●ヒッパルコス
ヨーロッパ ギリシャ共和国 AD
前2世紀のギリシアの天文学者・数学者・地理学者。ビテュニアのニケーア出身。前162年から前126年まで,生涯の大半をロードス島で天体観測をして過ごした。アラトスが詩の形式に直したエウドクソスの『現象Phainomena』に対する批判的注釈書3巻が現存する唯一の著作である。このなかで彼は,星座や星の叙述について両人を批判している。十数篇にのぼる他の著作の内容は,プトレマイオスの『アルマゲスト』ならびにストラボンによって今日まで伝えられている。ヒッパルコスはアポロニオスが確立した周転円−離心円体系の理論を採用して,彼自身の観測データにもとづいて太陽と月の運行を説明した。彼の独自性は自分の観測結果をバビロニア人の残した日(月)食の記録と結びつけた点にある。彼は1回帰年を365と4分の1から300分の1日と計算したが,これは実際の値より6分26秒長いだけである。彼の功績のなかで最も有名なのは,秋分点と恒星スピカの距離の実測値をおよそ160年前のティモカリスの観測値と比較して,分点における歳差を発見したことである。彼はまた,視差の研究から太陽と月の大きさや距離を算出する方法を考案した。

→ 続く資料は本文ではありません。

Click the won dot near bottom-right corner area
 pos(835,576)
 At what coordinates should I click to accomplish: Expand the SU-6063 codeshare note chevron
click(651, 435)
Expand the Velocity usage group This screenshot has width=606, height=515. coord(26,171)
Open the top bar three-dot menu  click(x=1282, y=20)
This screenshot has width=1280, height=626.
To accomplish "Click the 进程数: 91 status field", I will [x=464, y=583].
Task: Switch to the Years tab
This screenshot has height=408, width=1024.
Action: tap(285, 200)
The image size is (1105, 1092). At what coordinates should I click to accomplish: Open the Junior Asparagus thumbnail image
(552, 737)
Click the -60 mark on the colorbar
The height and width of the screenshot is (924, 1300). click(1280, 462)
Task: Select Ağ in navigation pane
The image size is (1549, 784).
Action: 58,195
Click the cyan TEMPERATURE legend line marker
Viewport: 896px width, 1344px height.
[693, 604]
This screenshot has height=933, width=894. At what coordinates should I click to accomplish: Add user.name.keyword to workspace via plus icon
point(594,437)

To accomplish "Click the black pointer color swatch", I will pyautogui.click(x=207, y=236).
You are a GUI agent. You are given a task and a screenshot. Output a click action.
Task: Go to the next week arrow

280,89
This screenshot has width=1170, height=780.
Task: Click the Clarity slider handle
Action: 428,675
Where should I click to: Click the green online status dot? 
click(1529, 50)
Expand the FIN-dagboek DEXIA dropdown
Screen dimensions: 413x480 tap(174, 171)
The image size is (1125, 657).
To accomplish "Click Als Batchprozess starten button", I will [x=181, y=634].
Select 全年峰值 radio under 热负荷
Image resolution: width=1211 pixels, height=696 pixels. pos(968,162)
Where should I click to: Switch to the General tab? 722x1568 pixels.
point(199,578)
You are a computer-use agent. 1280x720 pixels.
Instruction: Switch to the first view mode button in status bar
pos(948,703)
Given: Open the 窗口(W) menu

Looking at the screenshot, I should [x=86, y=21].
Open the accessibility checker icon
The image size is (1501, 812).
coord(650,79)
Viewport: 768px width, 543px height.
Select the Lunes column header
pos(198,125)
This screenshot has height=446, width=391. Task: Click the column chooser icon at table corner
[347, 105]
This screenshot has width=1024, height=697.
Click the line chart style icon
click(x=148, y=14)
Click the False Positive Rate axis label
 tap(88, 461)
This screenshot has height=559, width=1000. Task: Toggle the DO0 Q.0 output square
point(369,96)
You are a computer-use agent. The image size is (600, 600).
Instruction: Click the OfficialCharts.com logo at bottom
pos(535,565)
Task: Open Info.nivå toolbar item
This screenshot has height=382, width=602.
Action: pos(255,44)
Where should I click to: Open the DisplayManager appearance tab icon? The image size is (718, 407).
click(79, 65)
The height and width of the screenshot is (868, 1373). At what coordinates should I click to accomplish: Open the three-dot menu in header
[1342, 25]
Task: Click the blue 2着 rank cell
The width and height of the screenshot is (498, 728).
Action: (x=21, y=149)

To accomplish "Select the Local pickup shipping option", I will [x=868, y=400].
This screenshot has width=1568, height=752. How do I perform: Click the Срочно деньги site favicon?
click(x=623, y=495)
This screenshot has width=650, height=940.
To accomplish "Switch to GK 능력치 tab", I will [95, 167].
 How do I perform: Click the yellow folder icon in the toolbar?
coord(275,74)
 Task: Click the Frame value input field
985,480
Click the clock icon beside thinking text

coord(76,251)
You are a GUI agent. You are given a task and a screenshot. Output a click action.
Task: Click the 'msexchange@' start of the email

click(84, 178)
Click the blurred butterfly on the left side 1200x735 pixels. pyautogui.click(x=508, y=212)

彼の偉大さは,天文学における観測の重要性を強調しただけでなく,鋭い批判精神をもって観測データを選別した点にある。それゆえデータが不足した場合には,憶測による理論の構築を厳に慎しんだ。彼の批判精神は地理学にも十分に生かされた。彼は数理地理学の祖ともいうべき人で,緯経度の設定にとくに苦心した。その点で,エラトステネスの『地理学』を厳しく批判している。彼は数学者としても非凡で,平面三角法を体系的に応用した最初の人であり,多分球面三角法をも十分に理解していたであろう。